[Items from a data source]
§

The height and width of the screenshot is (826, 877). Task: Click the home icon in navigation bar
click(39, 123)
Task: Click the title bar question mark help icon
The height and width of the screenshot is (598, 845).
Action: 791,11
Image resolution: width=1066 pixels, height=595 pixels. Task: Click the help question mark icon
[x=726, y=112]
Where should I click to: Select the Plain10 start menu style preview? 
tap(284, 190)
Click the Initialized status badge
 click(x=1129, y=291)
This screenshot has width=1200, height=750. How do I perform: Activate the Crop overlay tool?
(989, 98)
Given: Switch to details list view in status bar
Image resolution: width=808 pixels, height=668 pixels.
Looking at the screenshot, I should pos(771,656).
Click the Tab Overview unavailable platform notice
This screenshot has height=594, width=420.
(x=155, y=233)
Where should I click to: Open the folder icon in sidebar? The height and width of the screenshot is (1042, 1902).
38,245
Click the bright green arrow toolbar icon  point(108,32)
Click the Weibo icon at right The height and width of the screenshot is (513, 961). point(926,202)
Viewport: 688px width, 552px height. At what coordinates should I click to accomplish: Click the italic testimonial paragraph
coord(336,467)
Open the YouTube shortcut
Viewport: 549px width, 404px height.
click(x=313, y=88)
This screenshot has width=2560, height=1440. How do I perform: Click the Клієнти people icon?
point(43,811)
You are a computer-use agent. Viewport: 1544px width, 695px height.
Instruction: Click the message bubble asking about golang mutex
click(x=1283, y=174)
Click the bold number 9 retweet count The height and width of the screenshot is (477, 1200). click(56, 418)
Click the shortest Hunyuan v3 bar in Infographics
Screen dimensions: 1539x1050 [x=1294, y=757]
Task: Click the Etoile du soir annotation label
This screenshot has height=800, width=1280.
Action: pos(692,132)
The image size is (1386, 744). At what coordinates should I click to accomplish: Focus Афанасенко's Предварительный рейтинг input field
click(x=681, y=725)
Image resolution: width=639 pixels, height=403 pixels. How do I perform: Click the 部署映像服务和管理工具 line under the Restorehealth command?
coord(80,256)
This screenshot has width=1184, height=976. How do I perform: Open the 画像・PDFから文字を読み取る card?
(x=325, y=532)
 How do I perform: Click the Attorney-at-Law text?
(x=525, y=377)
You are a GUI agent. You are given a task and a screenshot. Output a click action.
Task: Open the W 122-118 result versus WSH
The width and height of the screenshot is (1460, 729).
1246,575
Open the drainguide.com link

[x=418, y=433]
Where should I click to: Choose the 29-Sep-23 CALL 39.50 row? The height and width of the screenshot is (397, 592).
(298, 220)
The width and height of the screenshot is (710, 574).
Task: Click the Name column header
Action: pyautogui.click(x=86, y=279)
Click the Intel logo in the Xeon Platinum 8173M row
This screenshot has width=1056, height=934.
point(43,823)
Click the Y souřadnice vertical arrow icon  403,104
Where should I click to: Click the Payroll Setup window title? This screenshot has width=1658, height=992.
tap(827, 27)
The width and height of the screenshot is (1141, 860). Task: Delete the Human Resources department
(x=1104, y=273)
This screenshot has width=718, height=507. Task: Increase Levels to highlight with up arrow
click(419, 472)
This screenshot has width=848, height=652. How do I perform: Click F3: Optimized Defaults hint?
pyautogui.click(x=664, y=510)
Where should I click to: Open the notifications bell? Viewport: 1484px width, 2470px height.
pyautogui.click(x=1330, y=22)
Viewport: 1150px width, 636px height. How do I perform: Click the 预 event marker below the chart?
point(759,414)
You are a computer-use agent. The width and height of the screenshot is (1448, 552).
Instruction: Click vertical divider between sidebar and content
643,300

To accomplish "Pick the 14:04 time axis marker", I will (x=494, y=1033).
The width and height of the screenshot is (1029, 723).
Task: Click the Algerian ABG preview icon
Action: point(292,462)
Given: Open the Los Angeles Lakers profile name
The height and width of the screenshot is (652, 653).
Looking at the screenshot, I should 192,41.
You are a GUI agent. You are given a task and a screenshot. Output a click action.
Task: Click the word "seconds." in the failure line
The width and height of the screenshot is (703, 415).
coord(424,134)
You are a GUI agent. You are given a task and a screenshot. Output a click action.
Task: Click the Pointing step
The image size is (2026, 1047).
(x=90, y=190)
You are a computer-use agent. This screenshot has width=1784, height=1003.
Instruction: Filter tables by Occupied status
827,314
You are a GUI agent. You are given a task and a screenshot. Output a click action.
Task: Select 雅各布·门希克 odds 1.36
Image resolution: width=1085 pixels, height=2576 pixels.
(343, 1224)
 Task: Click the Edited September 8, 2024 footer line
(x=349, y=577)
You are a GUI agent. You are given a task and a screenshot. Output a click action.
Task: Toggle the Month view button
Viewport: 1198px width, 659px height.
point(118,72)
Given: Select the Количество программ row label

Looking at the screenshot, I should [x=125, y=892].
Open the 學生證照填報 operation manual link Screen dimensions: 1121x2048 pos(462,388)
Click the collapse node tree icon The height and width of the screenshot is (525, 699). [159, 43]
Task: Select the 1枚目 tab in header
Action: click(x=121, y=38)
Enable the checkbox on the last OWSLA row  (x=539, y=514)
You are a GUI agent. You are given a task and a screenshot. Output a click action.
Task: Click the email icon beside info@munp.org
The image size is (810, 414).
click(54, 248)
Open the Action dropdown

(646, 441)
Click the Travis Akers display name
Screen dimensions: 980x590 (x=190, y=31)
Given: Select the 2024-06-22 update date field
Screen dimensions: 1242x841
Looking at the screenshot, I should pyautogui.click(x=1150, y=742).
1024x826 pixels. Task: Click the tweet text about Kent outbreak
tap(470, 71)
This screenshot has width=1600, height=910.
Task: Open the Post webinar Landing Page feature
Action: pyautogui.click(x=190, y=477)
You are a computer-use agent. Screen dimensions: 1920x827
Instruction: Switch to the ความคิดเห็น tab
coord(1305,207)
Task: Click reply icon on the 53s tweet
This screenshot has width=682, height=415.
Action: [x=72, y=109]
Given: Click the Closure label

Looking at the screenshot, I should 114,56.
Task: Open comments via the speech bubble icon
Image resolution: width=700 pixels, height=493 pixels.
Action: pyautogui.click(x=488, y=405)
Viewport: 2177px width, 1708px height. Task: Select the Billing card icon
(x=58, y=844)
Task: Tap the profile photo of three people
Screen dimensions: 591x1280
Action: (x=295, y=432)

§

A line qualifies when it holds the word "computer"; report all qualifying lines from the records above.

You are a computer-use agent. Viewport: 1544px width, 695px height.
You are a computer-use agent. The width and height of the screenshot is (1448, 552).
You are a computer-use agent. This screenshot has width=1784, height=1003.
You are a computer-use agent. Screen dimensions: 1920x827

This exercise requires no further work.